_TEXTE CHOISI:_
-*-*-
1983-1988 Gennevilliers
Après avoir travaillé plusieurs mois avec le Ceriam, j’ai accepté mon détachement à Gennevilliers. Devoir travailler pour une municipalité communisme ne me gênait pas en raison de la réputation et de la personnalité du maire Lucien Lanternier (biographie). Lucien était un maire rénovateur critique de la direction du PC, en particulier depuis 1981. Il dénonçait la gouvernance de l’URSS et écrivait des lettres de désaccord à Brejnev. Il savait déléguer sans contrôle et ne réclamait des personnes qui l’entouraient que de la loyauté et non de la soumission. On sentait chez cet homme qui avait été résistant et s’était battu dans les maquis du Vercors avec la compagnie FTP 93/27 une grande humanité. Ce fut un plaisir de le servir. Ma mission était de mener des actions en priorité à Gennevilliers, mais aussi en lien avec les collectivités locales du nord ouest parisien, pour créer les conditions sociales, économiques et culturelles du développement du câble et des Nouvelles Technologies de l’Informatique et des Télécommunications (NTIC).
De octobre 1984 à juin 1988, outre mon activité de chef de projet en informatique interne à la mairie, je dirige, avec Gilles Vigoureux, chef de cabinet du maire, les actions d’appropriation des NTIC sur tout le territoire de la ville dans plusieurs secteurs (La télématique dans la cité). La création d’un centre X2000 à Gennevilliers ou l’informatique dans les écoles du plan Fabius Informatique pour tous (IPT) sans faire partie de mon travail porteront ma marque. On peut aussi se souvenir d’une expérience de messagerie sur Minitel pour l’office HLM en coopération avec la mise en place de TUC. Les travaux d’utilité collective (TUC) étaient un contrat aidé créé en en 1984 sous le gouvernement de Laurent Fabius. Les jeunes recrutés était formés par le centre X2000 et assistaient les gardiens d’immeuble au maniement de l’outil informatique. Enfin celle que je trouve l’expérience la meilleure a été la formation, avec mon soutien et à laquelle Laurence a apporté toute son expérience. En quelques mois des jeunes en rupture scolaire ont trouvé leur voie en devenant composeurs d’écrans vidéotex sur micro-ordinateur ou animateur de services. A la fin quasiment tous auront du travail, 3 CDI et 9 CDD sur 15 stagiaires. Pendant leur formation ils auront même remporté le 1er prix dans un concours national pour les services Vidéotex avec Animatel service pour le soin animal avec horoscope chinois pour animaux. Le jury était présidé par Roland Moreno, l’inventeur de la carte à mémoire. L’idée générale de cette formation était que si une économie numérique se développait il devait y avoir de la place pour ces jeunes de faible niveau scolaire. La formation comportait une remise à niveau en français et en mathématique. Depuis rien de tel n’a existé.
-*-*-
_LES ENREGISTREMENTS:_
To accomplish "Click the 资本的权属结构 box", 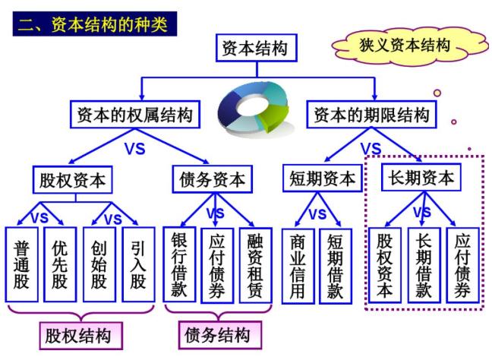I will [x=135, y=115].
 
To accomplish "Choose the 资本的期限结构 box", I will [x=372, y=115].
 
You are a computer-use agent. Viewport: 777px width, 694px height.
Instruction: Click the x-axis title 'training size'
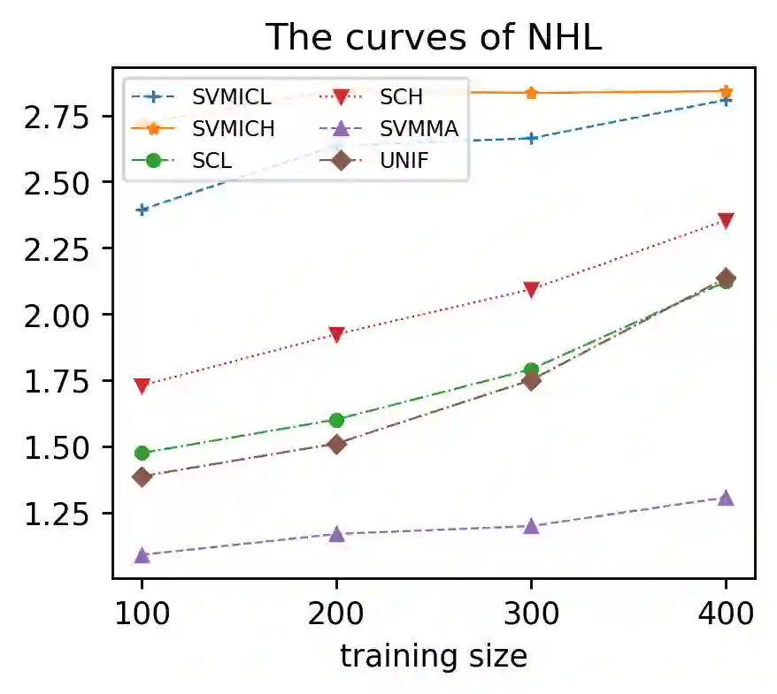pyautogui.click(x=434, y=656)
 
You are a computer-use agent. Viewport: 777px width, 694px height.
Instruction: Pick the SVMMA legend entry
pyautogui.click(x=419, y=129)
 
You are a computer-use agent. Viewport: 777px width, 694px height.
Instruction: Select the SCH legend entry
pyautogui.click(x=401, y=96)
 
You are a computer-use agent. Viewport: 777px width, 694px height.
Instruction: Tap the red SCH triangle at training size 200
pyautogui.click(x=336, y=335)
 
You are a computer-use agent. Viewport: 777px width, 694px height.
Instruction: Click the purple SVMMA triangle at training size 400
pyautogui.click(x=726, y=498)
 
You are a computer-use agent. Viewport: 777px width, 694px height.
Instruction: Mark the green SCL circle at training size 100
pyautogui.click(x=142, y=453)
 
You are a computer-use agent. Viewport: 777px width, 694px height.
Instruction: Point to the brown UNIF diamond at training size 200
pyautogui.click(x=336, y=444)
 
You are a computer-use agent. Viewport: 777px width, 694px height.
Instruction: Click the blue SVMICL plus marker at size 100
pyautogui.click(x=142, y=210)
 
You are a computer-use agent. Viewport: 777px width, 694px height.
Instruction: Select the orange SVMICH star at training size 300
pyautogui.click(x=531, y=93)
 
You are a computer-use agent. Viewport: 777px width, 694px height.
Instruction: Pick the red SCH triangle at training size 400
pyautogui.click(x=726, y=221)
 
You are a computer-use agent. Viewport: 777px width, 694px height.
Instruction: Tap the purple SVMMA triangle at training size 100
pyautogui.click(x=142, y=555)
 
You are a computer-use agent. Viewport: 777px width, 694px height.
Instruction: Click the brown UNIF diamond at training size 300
pyautogui.click(x=531, y=380)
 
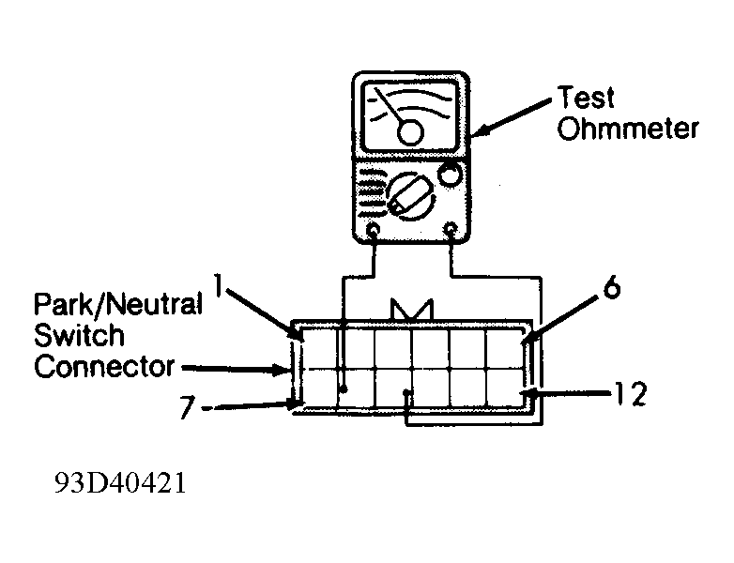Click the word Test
(x=586, y=99)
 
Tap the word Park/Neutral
(x=118, y=304)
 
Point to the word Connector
(x=104, y=367)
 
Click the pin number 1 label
(x=217, y=285)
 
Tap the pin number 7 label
(x=187, y=407)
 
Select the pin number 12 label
(x=631, y=394)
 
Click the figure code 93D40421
(x=120, y=482)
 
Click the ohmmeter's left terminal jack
(x=373, y=230)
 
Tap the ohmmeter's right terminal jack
(x=451, y=229)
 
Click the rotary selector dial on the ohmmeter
(x=410, y=196)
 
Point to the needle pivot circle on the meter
(x=410, y=132)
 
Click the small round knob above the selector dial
(x=450, y=175)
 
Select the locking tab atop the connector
(x=412, y=310)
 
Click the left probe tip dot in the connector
(x=344, y=388)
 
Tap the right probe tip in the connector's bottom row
(x=407, y=392)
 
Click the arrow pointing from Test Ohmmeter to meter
(x=512, y=117)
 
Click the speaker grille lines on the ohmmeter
(x=372, y=192)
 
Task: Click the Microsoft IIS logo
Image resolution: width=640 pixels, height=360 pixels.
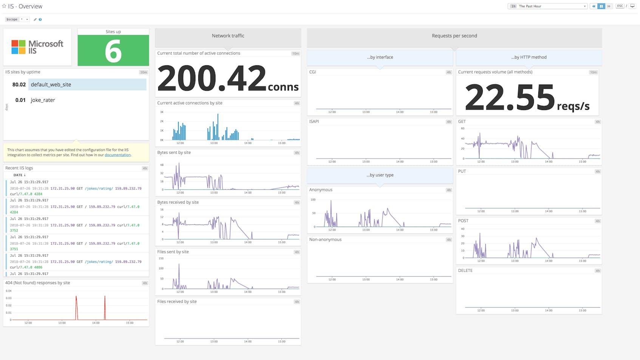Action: [37, 47]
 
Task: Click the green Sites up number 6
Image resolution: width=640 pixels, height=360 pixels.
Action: [113, 51]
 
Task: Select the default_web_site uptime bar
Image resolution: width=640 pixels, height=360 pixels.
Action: [87, 85]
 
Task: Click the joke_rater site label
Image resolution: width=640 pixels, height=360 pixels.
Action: [43, 100]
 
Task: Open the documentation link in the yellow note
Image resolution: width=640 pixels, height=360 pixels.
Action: [117, 155]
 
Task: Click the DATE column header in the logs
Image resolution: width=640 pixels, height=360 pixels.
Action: [19, 175]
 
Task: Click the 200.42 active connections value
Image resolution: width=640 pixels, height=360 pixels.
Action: [212, 78]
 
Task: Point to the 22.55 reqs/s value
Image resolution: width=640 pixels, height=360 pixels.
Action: [510, 97]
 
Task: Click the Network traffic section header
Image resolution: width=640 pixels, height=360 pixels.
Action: [228, 36]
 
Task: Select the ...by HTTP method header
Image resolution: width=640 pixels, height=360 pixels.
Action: [529, 57]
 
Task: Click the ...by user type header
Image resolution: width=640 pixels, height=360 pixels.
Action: [380, 175]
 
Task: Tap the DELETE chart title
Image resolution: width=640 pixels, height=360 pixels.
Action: [465, 270]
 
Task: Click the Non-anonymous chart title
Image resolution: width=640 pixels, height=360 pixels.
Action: [325, 239]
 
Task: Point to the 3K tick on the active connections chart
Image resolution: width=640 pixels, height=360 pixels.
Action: [162, 112]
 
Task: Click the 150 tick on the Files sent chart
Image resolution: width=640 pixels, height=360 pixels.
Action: [161, 258]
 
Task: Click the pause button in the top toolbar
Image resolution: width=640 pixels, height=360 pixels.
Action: [601, 6]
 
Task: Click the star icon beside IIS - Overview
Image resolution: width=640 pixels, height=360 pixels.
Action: [4, 6]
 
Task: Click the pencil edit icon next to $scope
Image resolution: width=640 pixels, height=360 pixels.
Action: [35, 19]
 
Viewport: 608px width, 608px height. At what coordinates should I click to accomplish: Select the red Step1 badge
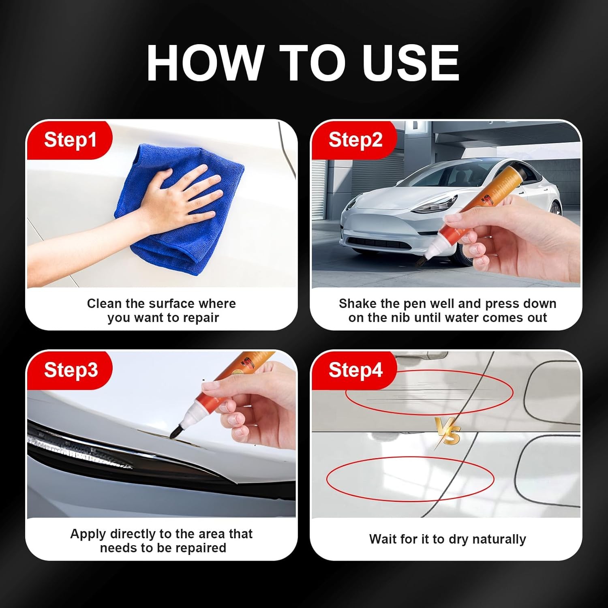pos(70,140)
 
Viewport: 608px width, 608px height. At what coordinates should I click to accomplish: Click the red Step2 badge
pos(355,140)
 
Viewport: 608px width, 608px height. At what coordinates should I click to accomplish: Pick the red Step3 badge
pos(71,370)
-*-*-
_LE PROBLÈME:_ Reprenez le récit sur les années passées à Gennevilliers et poursuivez-le après sa dernière phrase. Vous n'aurez pas besoin des enregistrements.

_RÉPONSE CI-DESSOUS:_
A la mairie, je développe en interne les projets télématique et micro-informatique, mise en place d’un réseau Ethernet et d’un serveur de messagerie par Minitel. Pour mener à bien ces missions je m’appuie en externe sur la Maison des Jeunes des Grésillons et sur l’organisme de formation AGIPS. En interne, j’obtiens un emploi de secrétaire que je transforme à mi-temps en assistante de formation. En trois ans grâce à la dynamique du plan câble et à mon travail intense, Gennevilliers passera sur le plan économique d’une ville dont l’activité principale était le secondaire à une ville prête pour le XXIème siècle et ses emplois de service du tertiaire..
Dans le même temps je reste engagé au côté du Ceriam dans le cadre du Plan Câble.
Le maire de Gennevilliers me laisse, sous le contrôle de son chef de cabinet, les coudées franches. . En même temps que ma mission à la mairie, je continue au côté du Ceriam, de participer à plusieurs autres opérations allant dans le sens de la consolidation du projet de Gennevilliers :
– Le jumelage avec le Québec
– Étude sur une télévision locale à la Guadeloupe
– Projet Star, étude du réseau Transpac à la Réunion
– Conférence Internationale pour l’Identité Culturelle à Dakar (Institut France Tiers-Monde), le cas Djibi
La charge de travail est ambitieuse mais je perçois bien la cohérence du projet global ce qui me permet en évitant toute dispersion d’avancer sans trop de mal. J’ai mon réseau d’assistance pour la réalisation des projets avec le groupe Laurence et X2000.
Au plan familial nous avons avec nous Frédérique puis Fabienne rejointe par Bertrand lorsque Frédérique décidera de nous quitter pour vivre en couple. La présence à nos côtés de Frédérique nous permet de l’aider à développer ses qualités créatives (inscription en école de design, participation à la création d’une œuvre mosaïque…). Pour Fabienne ce sera surtout un itinéraire scolaire qui la conduira à un bac C. Bertrand profitera de notre localisation et grâce à une adresse d’un ami à Paris son admission au lycée Carnot.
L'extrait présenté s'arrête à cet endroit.